JB: We want to understand what is going on inside these dogs, and I am not in any way blaming rescuers or shelters. Dogs who have been attached to a family may suddenly wind up in a shelter for a variety of reasons: family breakup, job loss or the dog’s behavioral problems. Dogs will be very upset by this and when they arrive in a shelter, their cortisol level [a stress-related hormone] goes sky high. We know this because when we’ve taken urine samples, we’ve had to dilute the urine to even get a measurement — it was that high. They don’t have the resources to cope and go into hyperdrive, desperate to please people. As a result, in a shelter setting, dogs actually can be easily trained.
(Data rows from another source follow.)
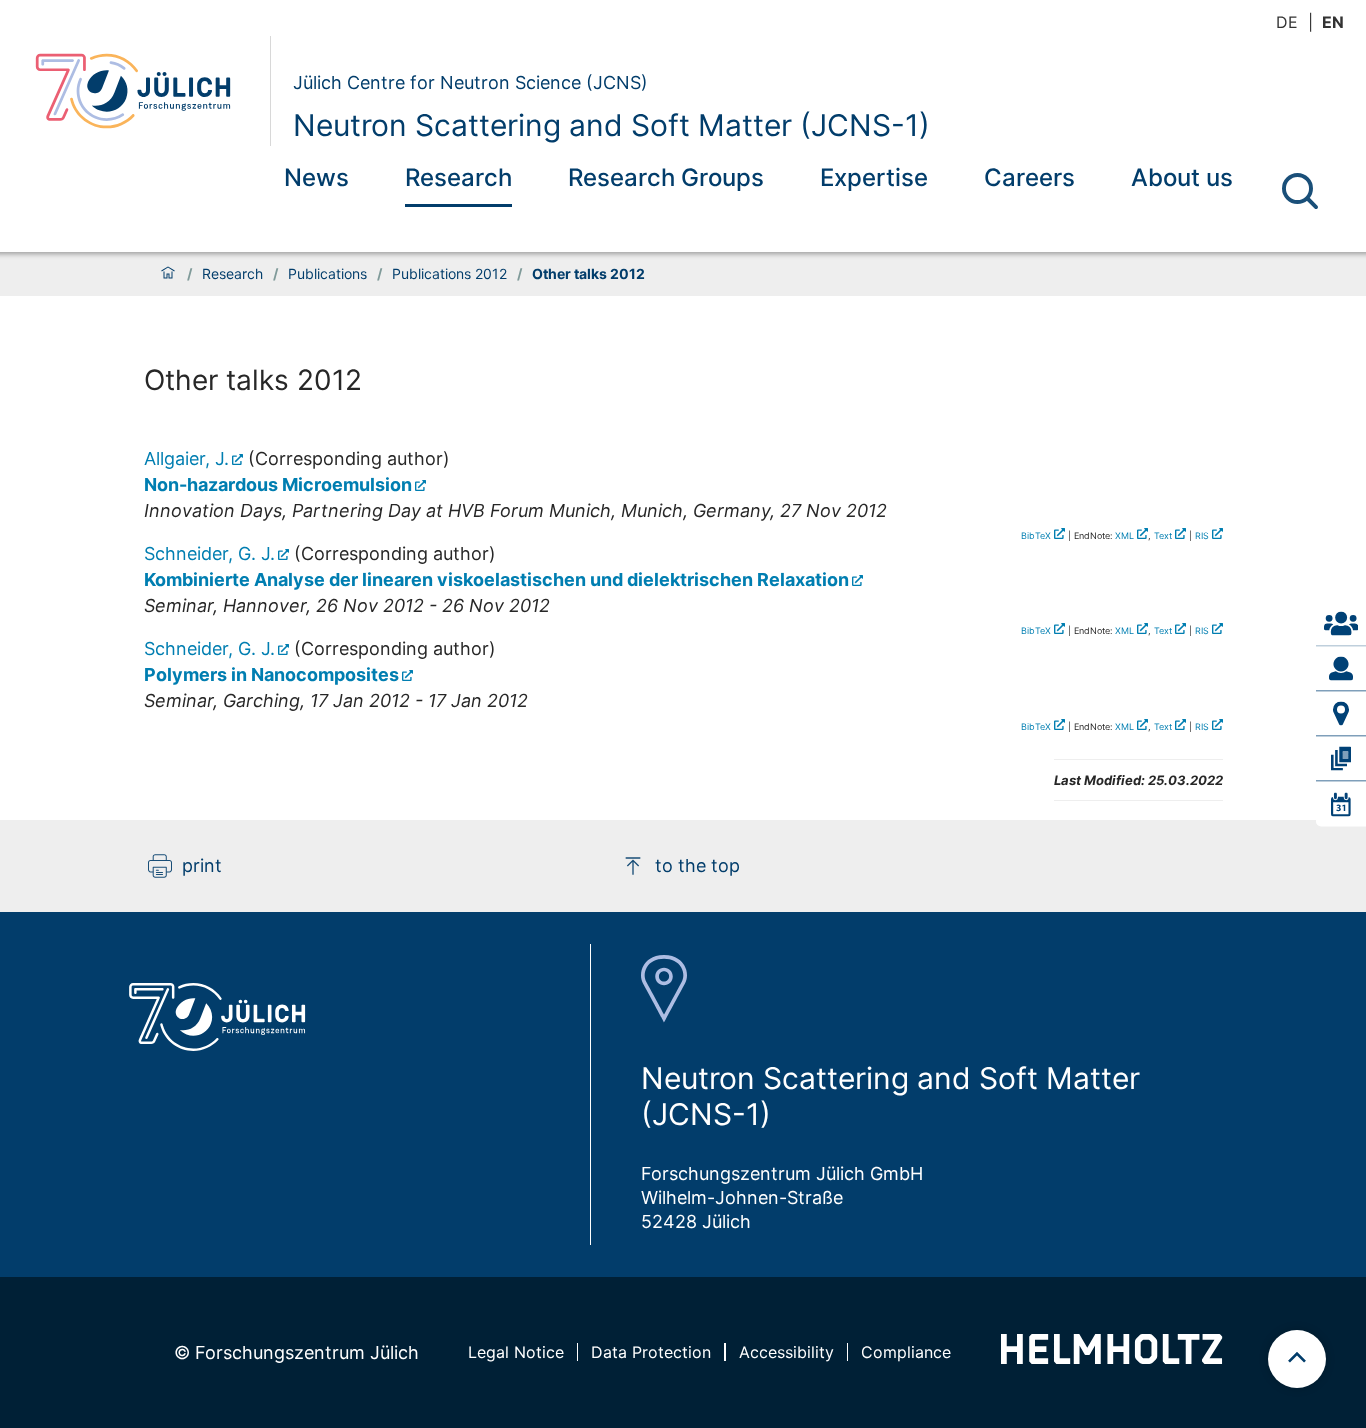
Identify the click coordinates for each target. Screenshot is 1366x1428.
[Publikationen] (1341, 759)
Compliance (906, 1352)
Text (1163, 535)
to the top (697, 865)
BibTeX (1036, 535)
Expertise (874, 177)
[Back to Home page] (144, 91)
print (202, 865)
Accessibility (786, 1352)
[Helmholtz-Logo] (1111, 1357)
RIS (1202, 535)
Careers (1029, 177)
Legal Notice (516, 1352)
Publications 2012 (449, 274)
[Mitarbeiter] (1341, 669)
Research (458, 177)
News (316, 177)
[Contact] (1341, 624)
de (1287, 22)
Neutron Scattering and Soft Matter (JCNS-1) (611, 125)
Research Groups (666, 177)
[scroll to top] (1297, 1359)
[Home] (168, 274)
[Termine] (1341, 804)
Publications (327, 274)
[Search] (1300, 191)
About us (1182, 177)
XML (1124, 535)
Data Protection (651, 1352)
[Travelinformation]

As I mentioned, attachment can happen quickly in shelters. Of course, when dogs are unhappy, they need to be appropriately cared for, but we find that it’s important to rotate their caregivers so they don’t form an attachment to any one person.
It is also important to assess dogs for separation anxiety, predict the behavior, and advise [shelter staff and prospective adopters] on how to train them to be left alone. That is one of the most important things you can do to ensure the welfare of the dog [in terms of his or her eventual placement] in a new home.
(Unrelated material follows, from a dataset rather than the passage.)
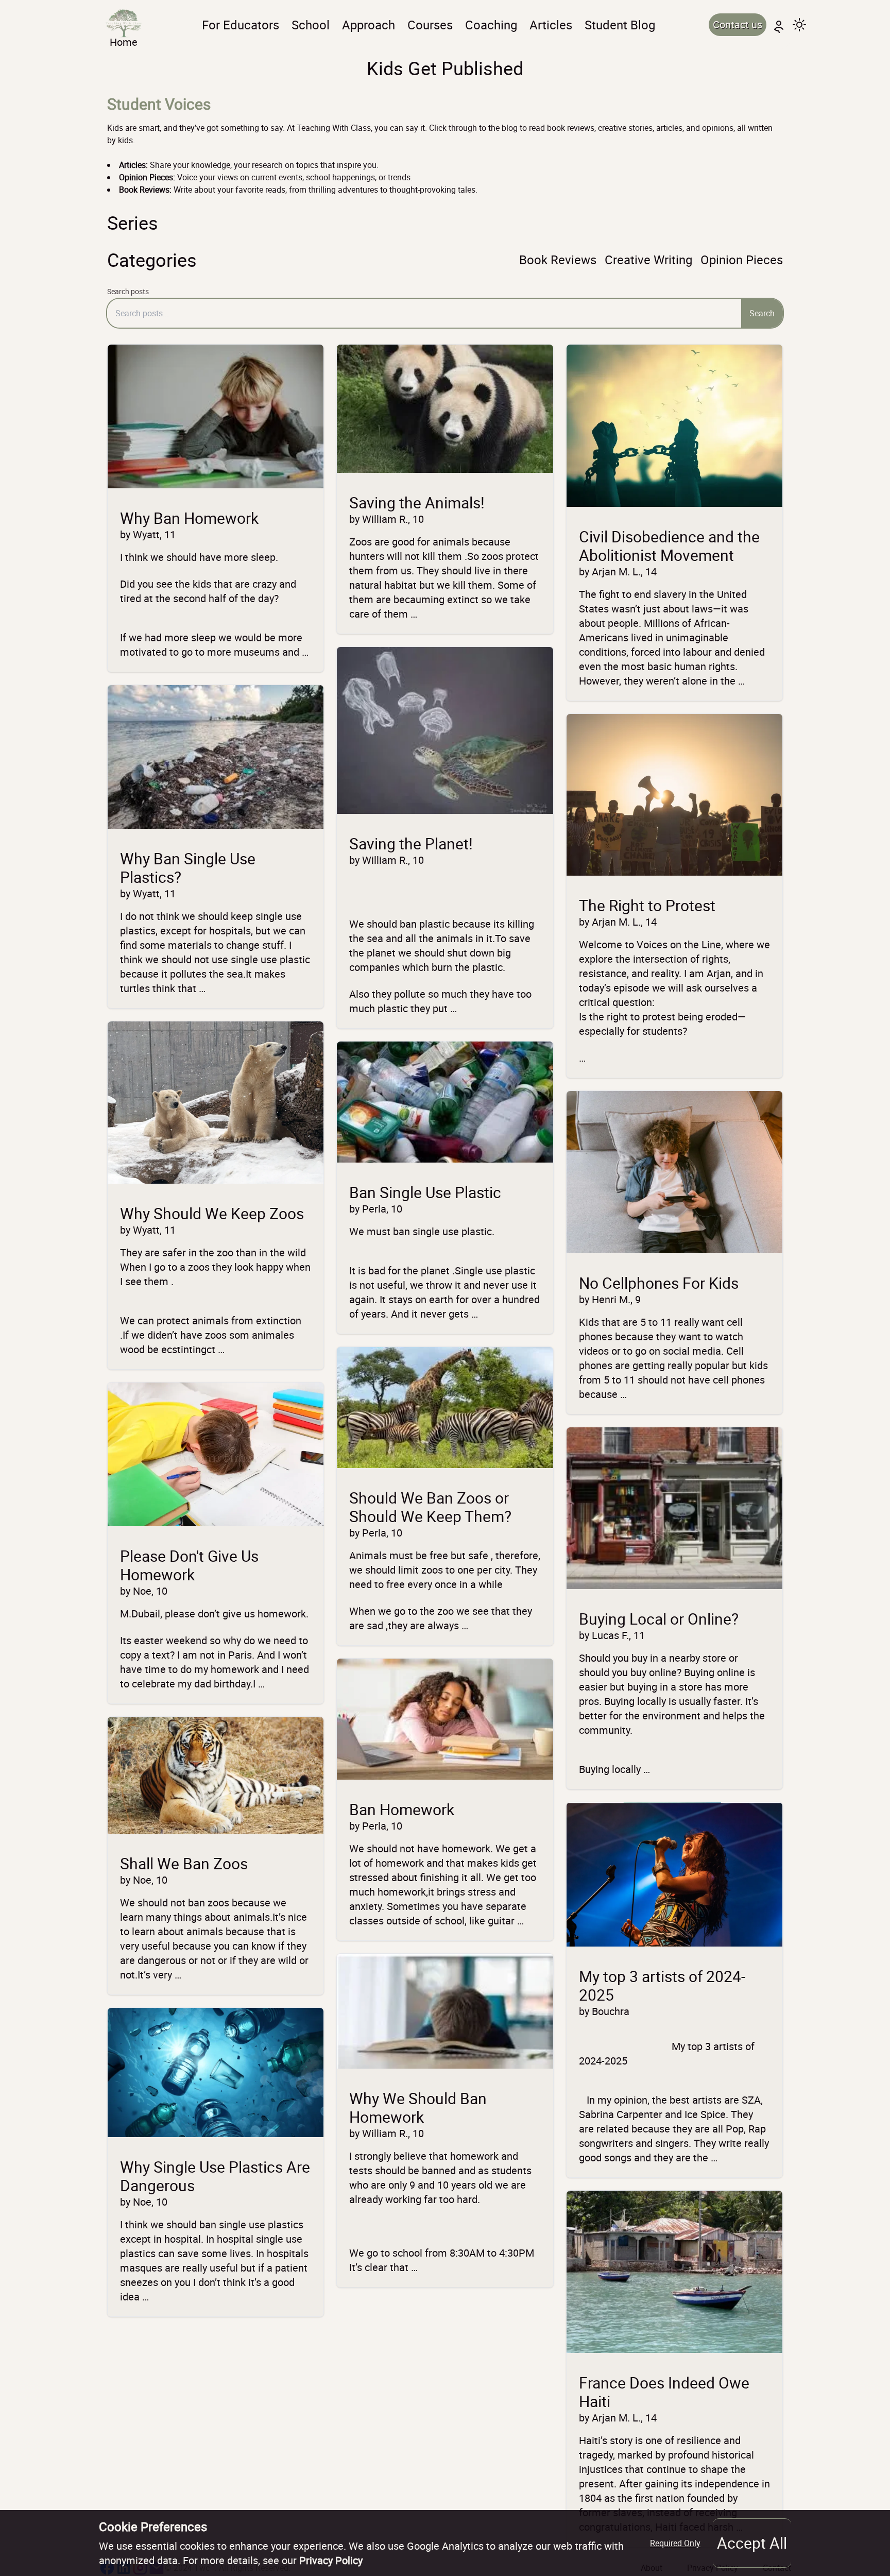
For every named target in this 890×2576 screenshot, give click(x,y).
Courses (430, 24)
B: Dogs clearly love us, and demonstrate that in many ways, but is this what motivates them to obey us and follow our lead?
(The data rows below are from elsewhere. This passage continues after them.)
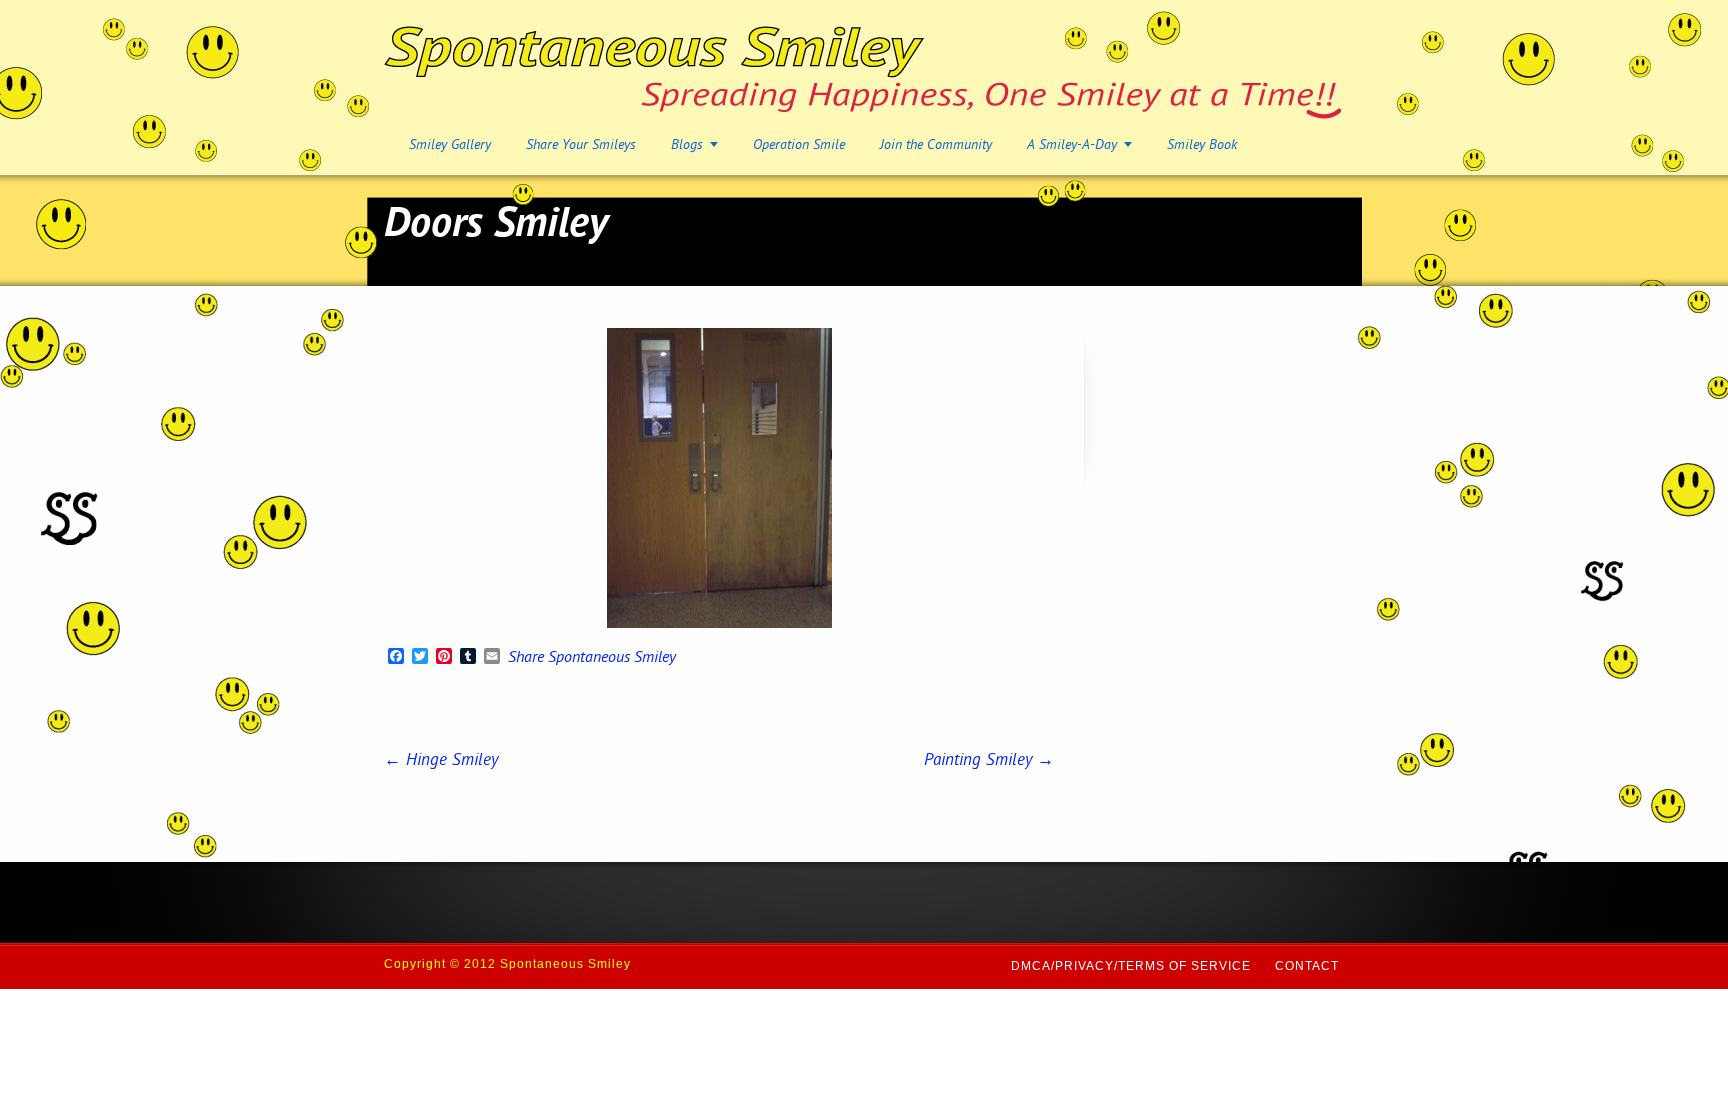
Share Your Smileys (581, 145)
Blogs (687, 145)
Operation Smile (799, 145)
JB: Human contact has a high-level reward value for dogs; simple attention from us is rewarding. And if that attention comes while playing with them, it can be a double reward. You can train a dog with a tennis ball, but while the game is important, it is not the only thing. The real treat is the interaction. Withdraw your attention, ignore the dog, and the dog will find this withdrawal of attention aversive.